Dakar is safe. I have been told this before. I am walking from Just4U, one of the local dancing spots. Tonight is hip-hop night and a band is made up of youth from Chiekh Anta Diop University. They are belting rap songs in a seamless mix of French and Wolof. The crowd is enjoying every bit of it. I decide to walk to my hotel. A man of my age with a long cylindrical loaf of bread joins me. We exchange pleasantries and I am pleasantly surprised that he speaks a bit of English. My excitement quickly turns to frustration because of our inability to understand each other and communicate freely as Africans. It is disturbing that the only pathway for Africans to understand each other within Africa is to master the language of former colonialists. Is there hope in the unifying power of language; the way Swahili operates in East Africa?
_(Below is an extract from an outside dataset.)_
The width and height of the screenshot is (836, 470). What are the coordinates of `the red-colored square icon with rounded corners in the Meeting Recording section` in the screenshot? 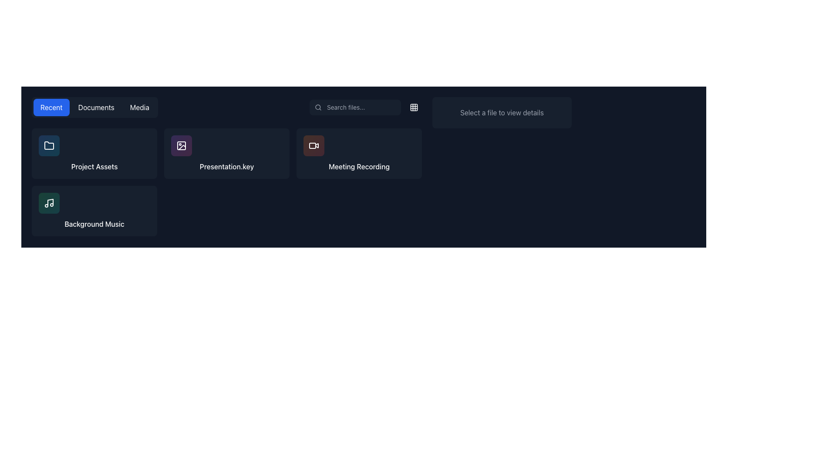 It's located at (312, 145).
Tanzania seems to be doing fine after replacing English with Swahili as the main language of instruction in schools.

I am lucky my new friend Mohammed understands some English. His brother works in Dubai as a waiter and has a Kenyan girlfriend. We are immediately connected.  Mohammed says, “I walk you like this, me is gud polis.” We smile in the night breeze of the Atlantic. He nudges me on the side, lifts his shirt and shows me a pistol. He realizes my concern and quickly moves to assure me saying, “Here, polis no shoot people.” I am rather disturbed that I am very relaxed in the presence of a stranger with a gun. Normally I am suspicious of cops. In my home country Kenya, years of corruption have blurred the line between a common thief and a police officer. An armed police officer as well as an armed robber have robbed me in Kenya. In the United States where I work, the history of police killings of black people has made me very paranoid of the police. I have learned instinctively to change lanes in traffic whenever there is a police car behind me.

Mohammed pulls out his phone and shows me photos where he is in official paramilitary uniform.  I am thinking, how did I come to trust these people so easily? Then it hits me. It is something in the people of Senegal that is so endearing. You can feel it when you arrive at the Léopold Sédar Senghor International Airport. It is their good nature. Dignified men and women come out in groups to work out at the gyms set up by the government right on the sandy shores of the Atlantic. People are obsessed with physical fitness and spirituality.

I later visit  Goree Island aboard a ferry named “Beer.” It coincides with visits by various school- going teenagers. At the slave house, one of the main attractions at the Island, our guide, Abdou says, “Twenty-five million slaves were sold through this Island.  Six million died.” He points at me saying, “Strong men like him, would fetch a lot of money. Thin men, would be fed blood beans to fatten up like cattle to fetch more money.” This is a lot to take in. “And young girls, like this one,” Abdou points out at one of the school girls, “fetched a lot of money because they were virgins. Older women were cheaper.” The schoolchildren are giggling. They are eager to get into the tiny cells that held trouble-making slaves.

When we finally step out of the slave house, we find Amina and a cohort of women waiting for us to go buy their merchandise. Amina’s child has traditional African beads straddling her waist. Amina says that the beads keeps evil spirits away. I tell her I was raised Christian and that my parents would always fight my grandmother when she tried putting similar beads on my nephew’s waist. I am wondering how these people have found a way to blend African spirituality with Islam.

Amina says, “African God, no fight with Islam.”